Were tectonics responsible for the 'Great Dying' 250 million years ago?
The most severe extinction of life on Earth, the 'Great Dying', may have been connected to geological processes that resulted in the formation of the Supercontinent, Pangea, according to a new study published in Science China Earth Sciences.
Roughly 252 million years ago, 70% of land species and 90% of ocean species were wiped off the planet and the study by professors at the China University of Geosciences argue that this destruction of biodiversity may have been a result of higher mountains and deeper oceans triggered by the formation of Pangea.
"Oxygen levels were low in the oceans, making it difficult for many animals to survive. Carbon dioxide and methane levels were unusually high, contributing to major warming of the planet," Johnny Bontemps writing about the study for Phys.org.
"Acid rain fell, and made sea water so acidic that all coral reefs disappeared. The inland turned into an dry desert, hot and arid, and devastated by major wild fires."
"The climate also varied between periods of sudden warming and cooling, making it impossible for many species to adjust."

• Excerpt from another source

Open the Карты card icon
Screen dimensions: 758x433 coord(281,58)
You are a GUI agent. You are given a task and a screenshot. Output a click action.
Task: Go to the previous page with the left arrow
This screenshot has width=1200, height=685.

During the formation of Pangea, the shifting of tectonic plates may have sent cool material all the way to the Earth's core, triggering the Illawarra magnetic reversal and 'super-plume' explosions on the surface:
"The accumulation of cool material near Earth's core then could have led to the formation of a large mantle plume (by a process called thermo-convection), other researchers had suggested. That "super-plume" would eventually reach the Earth's surface in two separate bursts—first with an eruption in China 260 million years ago, and then with the other in Russia 251 million years ago."